Stop staring, she told herself for the millionth time that evening and yet her eyes could do nothing to bide by her own sub-conscious mind. It was him – Arnav Varun – the Arnav that the camp manager had referred to. The Arnav who had broken her heart. The Arnav that she had pushed to deepest recesses of conscious memory. The Arnav who only existed in a perfect two-letter doodle and a now almost worn-out tape of obscure Bollywood songs.
To say that she had been shocked to find herself plastered against him in an undignified heap, would be an understatement. What was as interesting was that he didn’t seem to have known to expect her either. The inquiry that had died on his lips when he had recognized who he had saved, was proof of that. It wasn’t surprising. He would have known only if he had checked the names of all the participants of the camp. And there would be no need to do that in advance under normal circumstances.

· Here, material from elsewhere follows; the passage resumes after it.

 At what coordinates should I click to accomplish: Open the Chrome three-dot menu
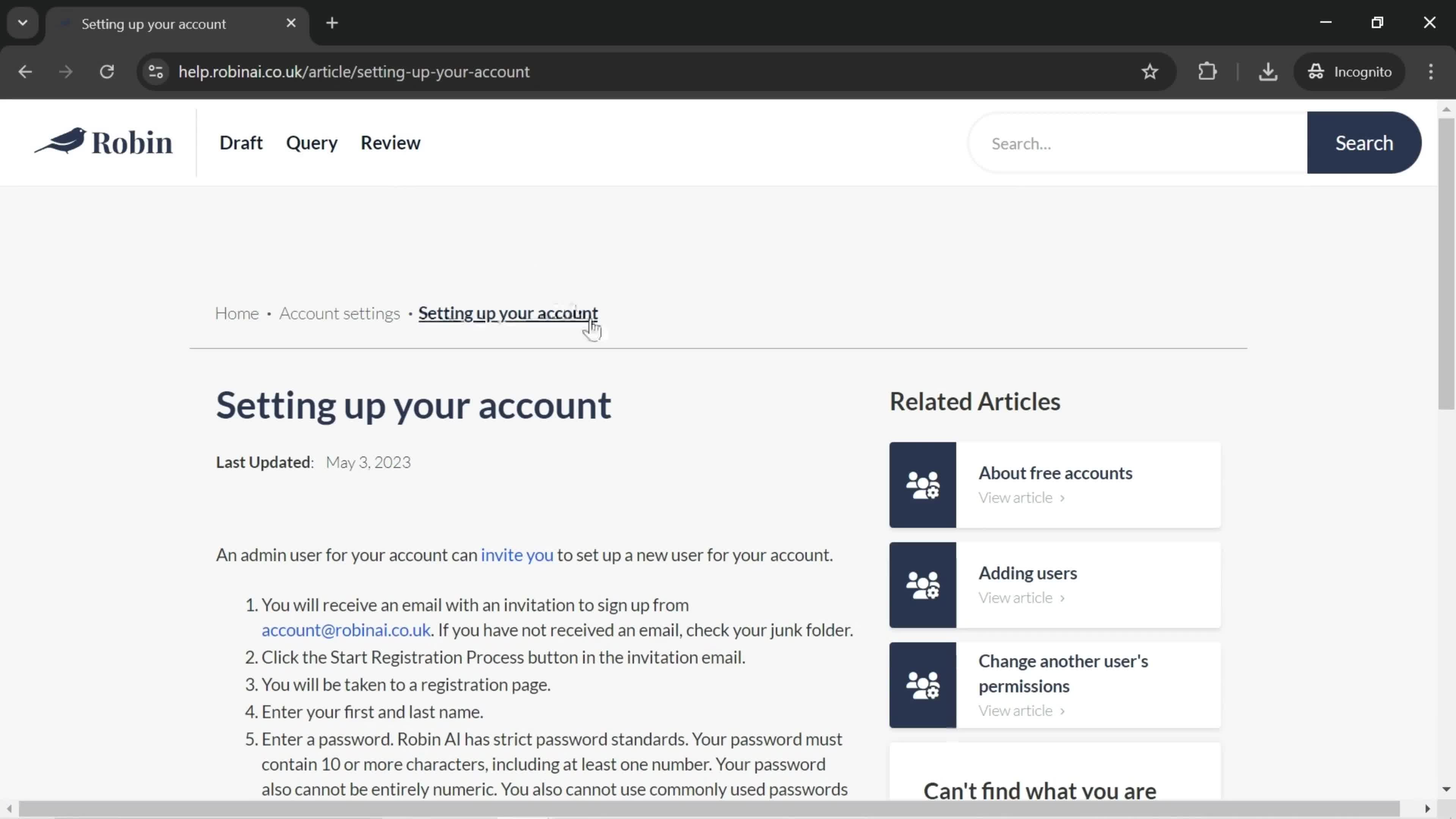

They had pulled apart from the unintentional embrace a moment later with unparalleled urgency. It should have thrilled her that he seemed to be just as rattled as she was. Maybe that was the sign of a guilty conscience. Maybe he did feel bad about leading her on. Even if she had absolved him, a part of her felt avenged. And petty shortly thereafter. By the time she had looked away from him, ashamed of her own mean-spirited thoughts, Arjun had swooped in. His reunion with his erstwhile role-model was a lot higher on energy. And she didn’t know if it was the difference between Arjun and her or just the history they shared with Arnav Varun respectively, AV Sir’s response to Arjun was a lot less lackluster as well. Arjun Agarwal had clearly known exactly who it is that they would find at the River. It must have been the interesting piece of news he wanted to share, she had guessed then.
Khushi blinked and tore her gaze away from Arnav who was engrossed in a serious discussion with Aman Sinha, across the small clearing that they were told would double as their dining space and lounge for the next few days.

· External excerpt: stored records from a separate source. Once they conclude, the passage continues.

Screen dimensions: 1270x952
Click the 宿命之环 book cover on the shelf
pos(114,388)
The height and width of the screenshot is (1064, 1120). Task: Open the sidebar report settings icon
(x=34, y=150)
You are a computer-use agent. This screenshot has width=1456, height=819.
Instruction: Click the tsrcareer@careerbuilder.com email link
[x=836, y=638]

“Yeah.” She answered as Arjun plonked himself on the large cane chair lying vacant next to hers. “Why are you asking?”
Arjun looked at her and shrugged before he proceeded to dive into the food he had piled on his plate. Her own plate was now empty, the plain rice and spicy, hot dal tadka that she had served herself few mintes ago had been polished effortlessly. “You haven’t said a thing since we came in. Did you hurt yourself back there?”
“No…I didn’t…” She said softly, her eyes pivoting on an unknown fulcrum to find Arnav again. “I was a little shaken up…but…” She looked back at Arjun who was now regarding her curiously. “I am fine.”

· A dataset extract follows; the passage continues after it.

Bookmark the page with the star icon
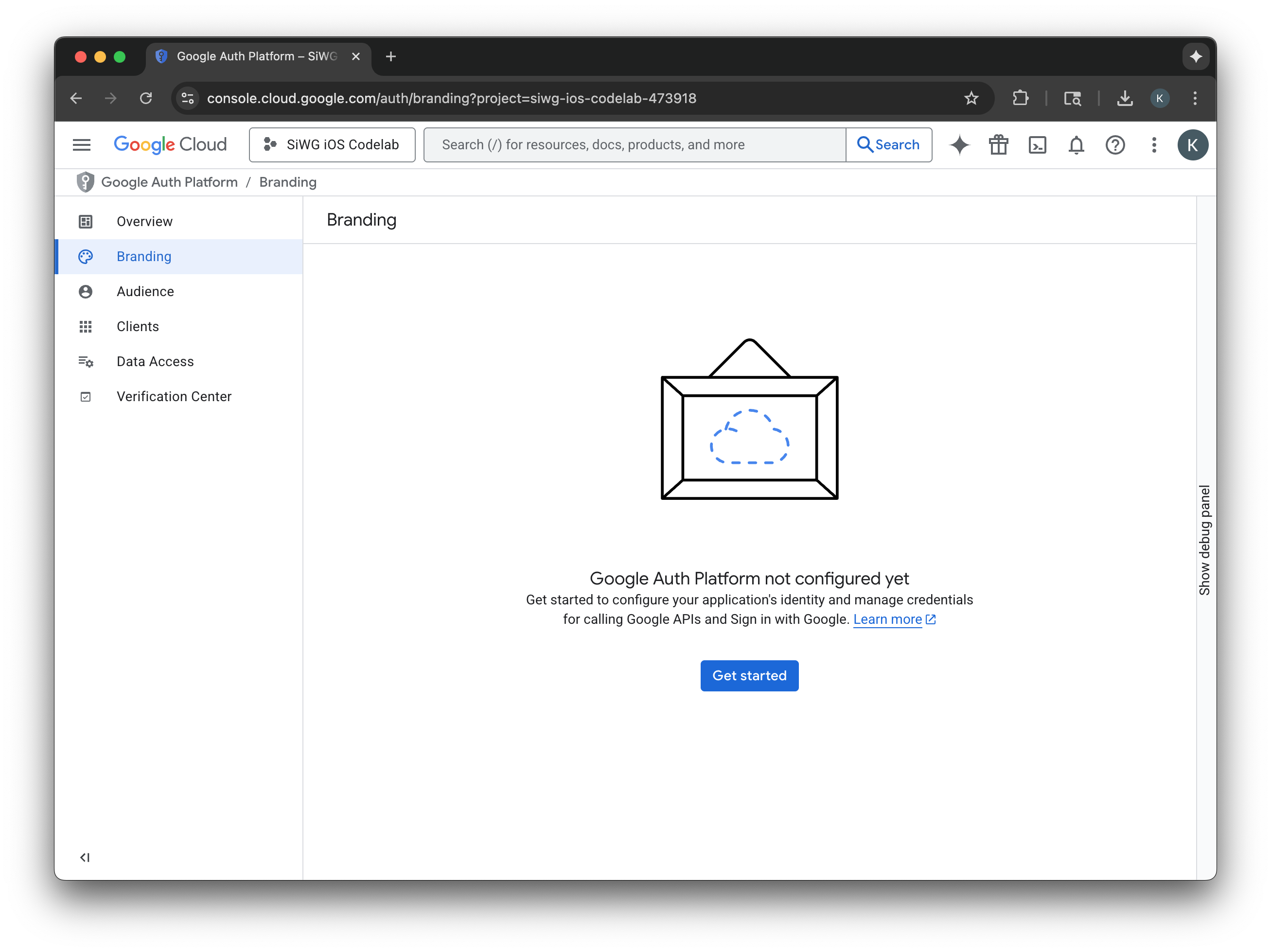 point(971,98)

He smiled and then grinned. “No, you are not. You are in shock at seeing AV Sir. Did I not tell you I had news? Did you ever imagine you would him here?”
“Not in a million dreams,” She whispered as she drew designs on her melamine plate with streaks of left-over dal stains.
She looked up a few seconds later even as her fingers finished tracing the now perfected logo on the plate, two letters woven together, the man they represented in front of her…it had to be a dream…What else could explain…
“You didn’t say hello.” Arjun said softly even as she continued to helplessly stare at Arnav who was now engrossed in a discussion with Aman, the two men flipping through papers, huddled close to a couple of gas lamps, flies buzzing around them without disturbing either like they were disturbing her and the others in her party. He looked completely at ease in this surrounding and yet this was the last place on earth that she would have expected to see them. Wasn’t he supposed to be drafting success stories in corporate India by now? He had, she knew, made it to the best Institute of Management according to all leading polls. What he had achieved, thereafter, she had refused to track despite persistence from Arjun but…this place….an outdoor training camp for young professionals….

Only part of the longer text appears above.